Sarah Britten
Sarah Britten

Tiger, Zuma and the importance of being likeable

Tiger Woods does not have a lot in common with Jacob Zuma. Clearly, they’re both rather, ahem fond of women, and both have found themselves at the centre of sexual scandals — an entire rape trial in the case of the president.

But there’s an important difference that is becoming more and more apparent. When people talk of Zuma, they mention how charming he is, how likable he is. But, amidst all of the jokes about 18 holes and Tiger’s wood, something becomes clear. People watched Tiger on TV. They admired him. They thought he was the greatest thing since sliced bread*. But nobody actually liked him.

As James Moore observes in this excoriating piece in The Huffington Post: “A part of Tiger’s present problem stems from the fact that his great skills were blended with a kind of off-putting arrogance. There are people pleased to see him fall because they respected the talent but disliked the man.”

People are like brands in that way too — indeed, Tiger Woods is a billion-dollar brand, or at least that’s what he was — and brands that are likable are much more likely to be forgiven when they face PR disasters than brands that are not. That’s why you invest in your brand, why you worry about whether your customers like you — not so that they will buy more of your product, but that they will come back to you when you face a crisis, as almost all brands eventually do.

Some have mentioned Bill Clinton in the same breath as Tiger Woods, suggesting that double standards are at play here (and that Tiger’s race plays a role). But we knew Bill Clinton was a rogue from the start. He lied about Monica, but we never thought he was perfect in the first place. He was the fried chicken-eating, saxophone-playing black man in a white skin, and we could relate to him. He was human. He was likable (in fact, the complete opposite of his wife).

Zuma also has the gift of likeability, so much so that South Africans of all races are willing to look past the shallowness of his rhetoric and give him the benefit of the doubt; his approval ratings are at an all-time high. Even Helen Zille has acknowledged how charming he is, even as he undermines the Constitution. You can get away with a lot when you are charming.
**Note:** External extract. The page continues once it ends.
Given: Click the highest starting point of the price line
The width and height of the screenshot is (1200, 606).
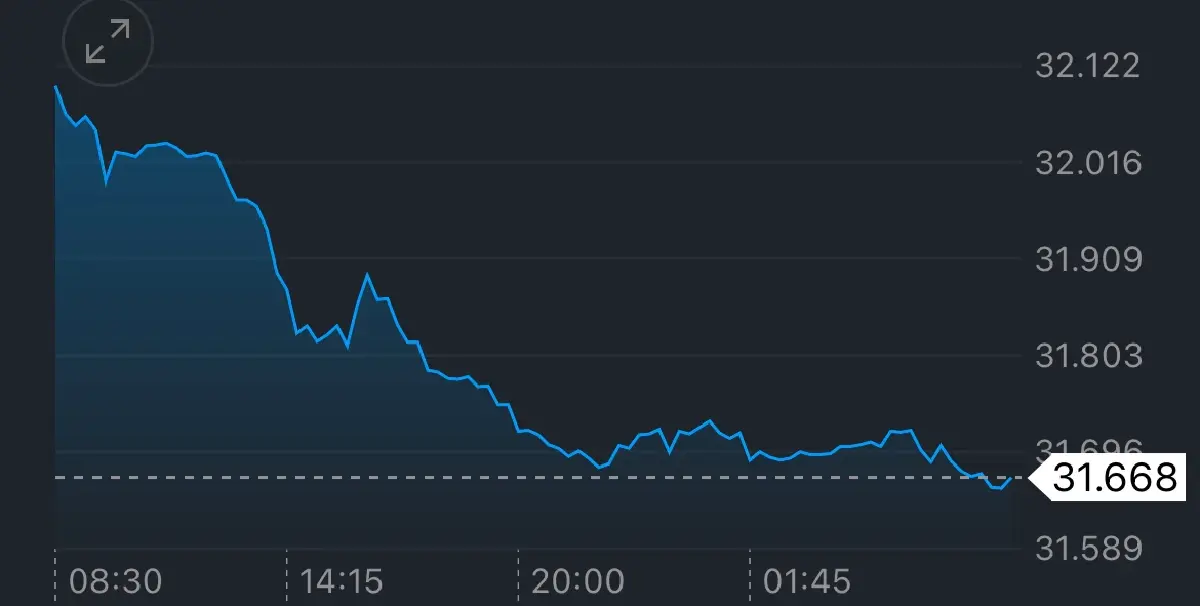Looking at the screenshot, I should pyautogui.click(x=56, y=87).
“The public wrongly assumed that because Tiger was so disciplined in athletics that he was equally principled in his comportment off the course,” Moore writes. Where the blame for Tiger’s facade of infallibility lies — the man himself, his sponsors who fed off his image, the public — will no doubt remain the subject of much conjecture for years to come. I predict many, many volumes devoted to the subject of Tiger and where it all went wrong will be lining the shelves of bookstores around the world — and indeed the subject of papers analysing the gendered and racialised nature of the scandal. Race issues, Tiger’s predilection for Barbie types, the media and marketing machine — it’s an academic’s dream.

How many of those who choose to analyse this scandal for its deeper cultural meanings will reflect on the ambiguous question of who the public forgives, and who they do not? Tiger was the perfect American: post race, his family a gloriously photogenic melting pot, possessed of a talent that seemed at times to defy reason.

He was perfect. But he was not likable. And so, when we find that he is not merely human, after all, but that he has hidden a dark side worthy of Priapus himself, we cannot forgive him.

*Personally, I think the greatest thing since sliced bread is fitted sheets.